Michael Maschka ist kein Unbekannter in Kitzingen. Schon bei der legendären PAM Ausstellung Blickwinkel 2007, in der über 30 Künstler aus Deutschland einen Blick auf die Stadt Kitzingen warfen, war Maschka dabei, mit dem, so Christof, außergewöhnlichen Gemälde „Narrenbild“, das für den Kulturverein schließlich der Auslöser war, Maschka wieder in die Große Kreisstadt, diesmal aber mit einer eigenen Ausstellung, zu laden.
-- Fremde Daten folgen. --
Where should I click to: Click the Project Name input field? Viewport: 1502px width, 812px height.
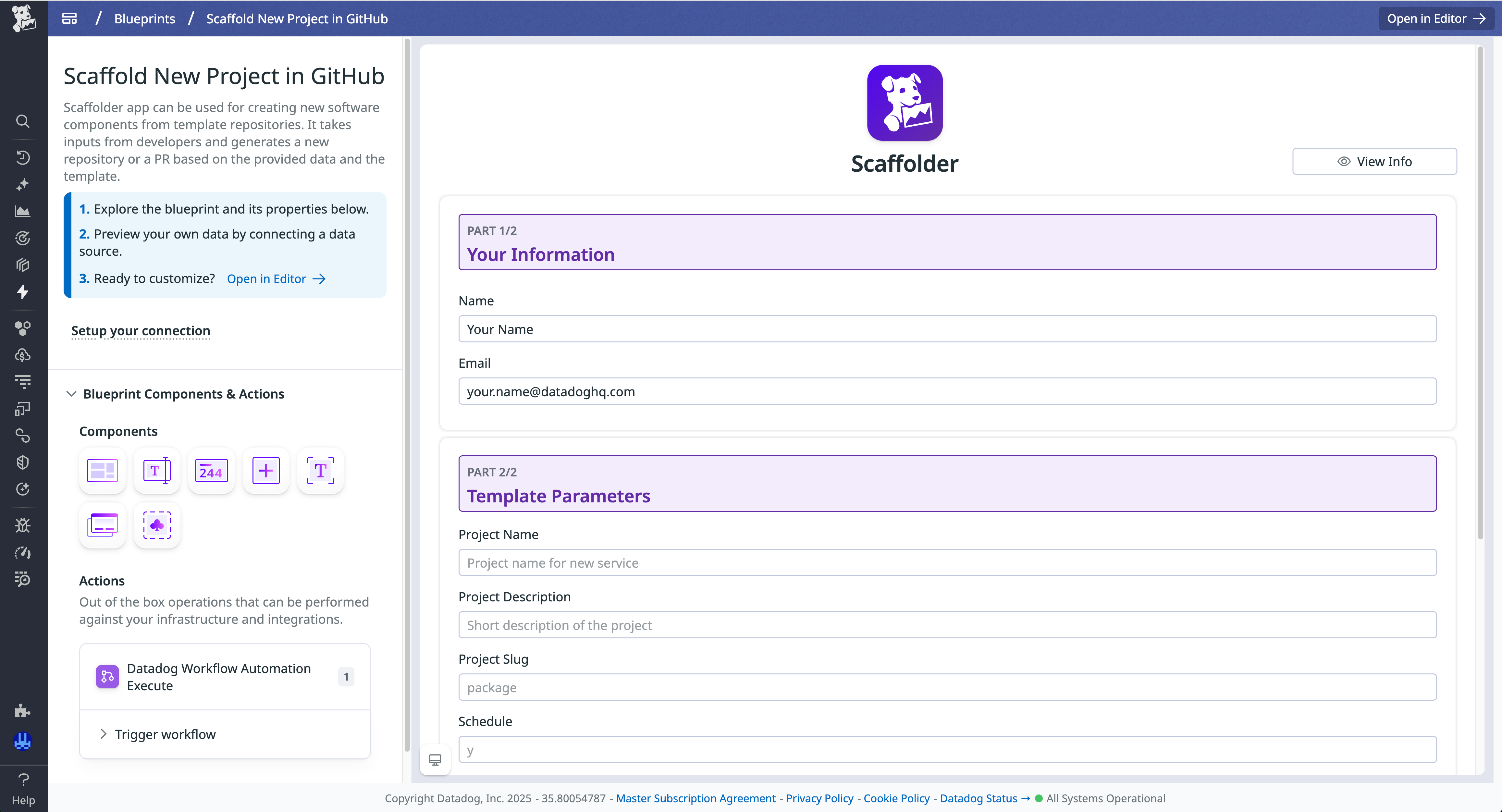(x=947, y=562)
Nymphen, Bacchantinnen, Grazien sind auf den fein ausgearbeiteten allesamt realistischen Werken zu finden. Feine Malerei, ausgearbeitet bis ins kleinste Detail, angelehnt an die alten Meister. Schon alleine diese Malkunst lohnt einen Besuch der Ausstellung. Aber Maschka geht als phantastischer Realist natürlich weiter, bedient den vordergründigen Brückenschlag zu den bekannten Bildwerken dieser alten Meister nicht, auch wenn er gekonnt mit der überlieferten mythologischen Symbolik spielt. „Maschka ist ein Meister der konstruierten Kombination aus Erwartung und Überraschung, aus Bekanntgeglaubtem und Unvermutetem“ so Christof. Dabei setzt der Maler voraus, dass die Symbolik auch beim Betrachter präsent und abrufbar ist - was im 21. Jahrhundert durchaus in Frage zu stellen ist.
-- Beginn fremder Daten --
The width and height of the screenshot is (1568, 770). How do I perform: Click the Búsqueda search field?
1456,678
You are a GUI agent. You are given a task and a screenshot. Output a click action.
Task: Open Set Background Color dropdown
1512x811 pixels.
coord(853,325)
Einer begleitenden Deutung und Erklärung dieser Bilderwelt verweigert sich Maschka zwar konsequent, Christof verweist aber auf den Ausstellungskatalog, der neben einem repräsentativen Querschnitt der Arbeiten Maschkas auch einen tieferen Einblick in die Thematik von Ästhetik, Erkenntnis von Wirklichkeit und die Bedeutung der phantastischen Kunst bietet.
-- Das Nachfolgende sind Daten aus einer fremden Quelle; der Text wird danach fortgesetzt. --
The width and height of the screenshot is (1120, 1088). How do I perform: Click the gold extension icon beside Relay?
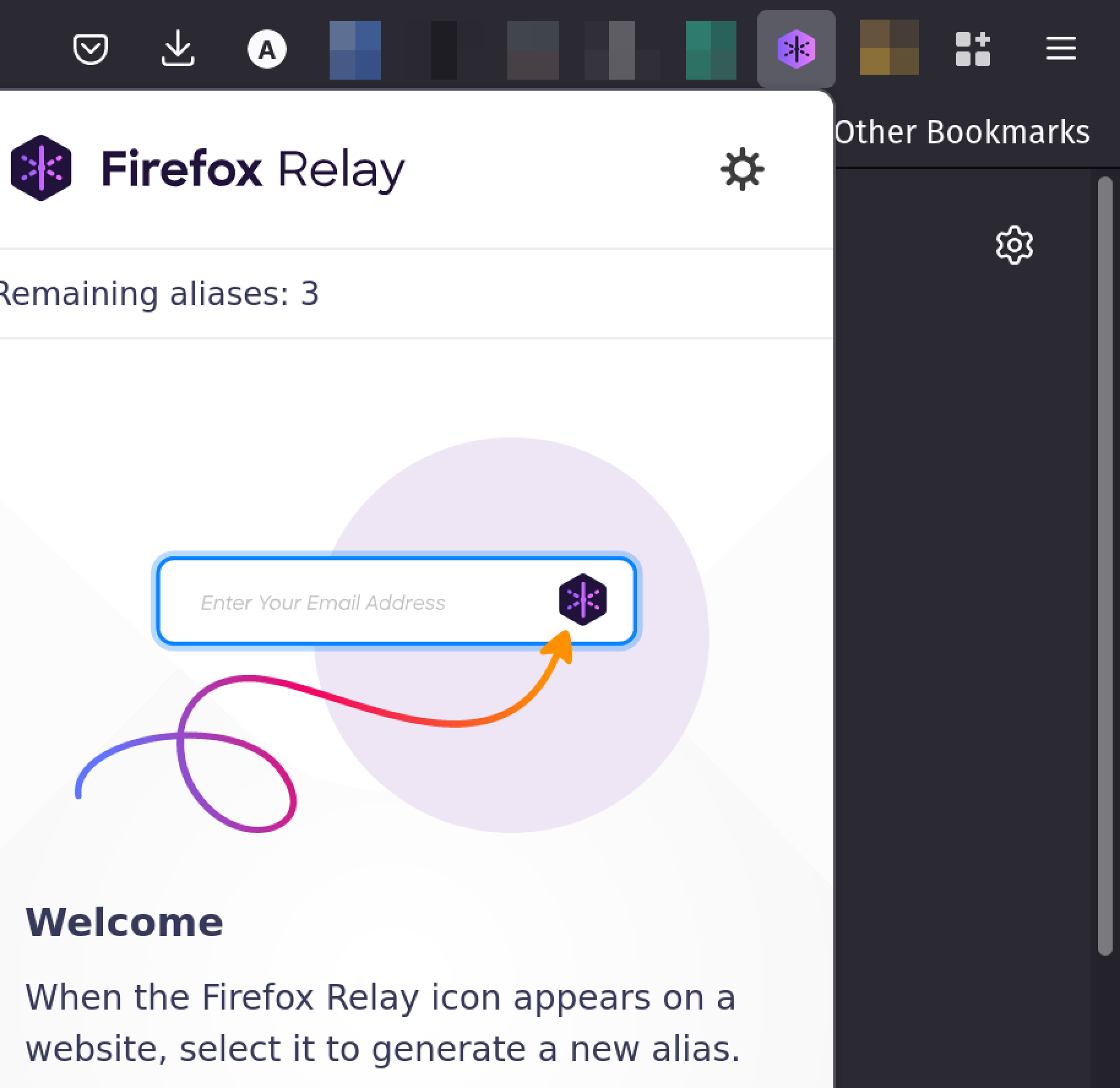pos(888,49)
Wem das allerdings zu viel ist, der kann in der Ausstellung dem Wunsch Maschkas nachkommen und die Bilder einfach für sich wirken lassen - was angesichts der Qualität der Arbeiten auch schon ein Vergnügen ist.

Die Bilder von Michael Maschka sind in der Rathaushalle Kitzingen noch bis zum 1. September täglich von 10 bis 18 Uhr zu sehen.